Mais en voyant son fils sombrer dans la dépression, Ai Tsutsumi a craint ce qui pourrait se passer si elle essayait de le forcer à retourner en classe. Elle avait commencé à perdre espoir lorsque Torahito a vu une publicité télévisée pour l’école d’esports.
Elle n’était pas sûre que ce soit une bonne idée, mais « le plus important, c’est qu’il voulait y aller », dit-elle.
À mi-parcours de l’année scolaire, Torahito avait fait des progrès. Il arrivait à l’école tous les jours à 10 heures précises et était devenu plus optimiste, selon sa mère. Mais il ne s’était pas fait autant d’amis qu’il l’avait espéré, et il ne pensait pas être compétitif par rapport aux autres joueurs. Il voulait travailler dans l’industrie du jeu vidéo, mais il n’était pas sûr de pouvoir le faire.
En réalité, peu d’étudiants deviendront des joueurs professionnels. L’esport ne s’est jamais imposé au Japon, où les gens préfèrent les jeux à un seul joueur. Et les carrières sont de toute façon courtes : Les adolescents, avec leurs réflexes rapides, dominent. Au milieu de la vingtaine, la plupart des joueurs ne sont plus compétitifs.
Les professeurs de l’académie encouragent les étudiants à chercher d’autres voies dans l’industrie – la programmation ou le design, par exemple – et à faire du jeu professionnel une activité secondaire, pas une carrière.
Wataru, lui, est déterminé à réussir. Au milieu du semestre, il n’allait toujours pas souvent en cours, mais dans l’ensemble, il était en pleine forme, faisant plus d’une heure de trajet, trois jours par semaine, pour s’entraîner. Il était moins réservé, plus désireux de s’amuser avec ses nouveaux amis.
En novembre, après des mois d’entraînement acharné, Wataru et une équipe de camarades de classe ont passé le premier tour d’une compétition nationale de League of Legends, un jeu de capture de drapeau sur le thème de la fantaisie, qui est devenu l’un des formats esports les plus populaires au monde.
Le tournoi s’est déroulé à distance, mais le jour du deuxième tour, Wataru et ses coéquipiers se sont présentés en avance au campus de jeu. La salle était vide, à l’exception de quelques chaperons. Un membre de l’équipe avait trop dormi et jouait depuis chez lui.

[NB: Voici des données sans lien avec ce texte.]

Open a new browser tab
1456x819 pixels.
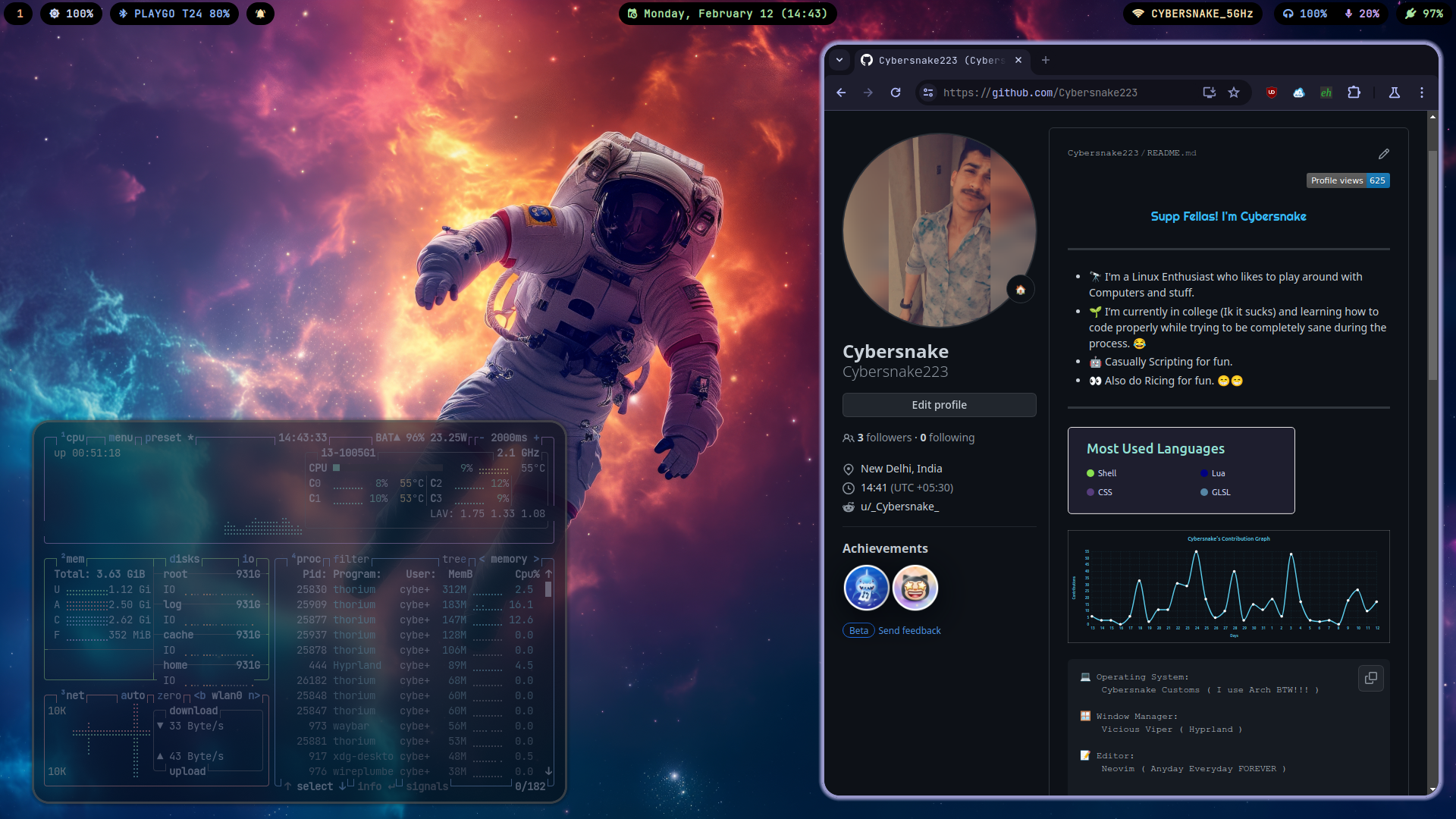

Ils ont gagné leur première partie. Puis un groupe de joueurs plus âgés les a écrasés.
Défaits, les membres de l’équipe sont restés assis en silence pendant un moment, la lumière des moniteurs passant sur leurs visages déçus.
« Je devrais probablement rentrer chez moi », a dit Wataru.
Il s’est plutôt tourné vers son écran. Il faisait partie d’une équipe. Et il s’améliorait dans ce domaine aussi.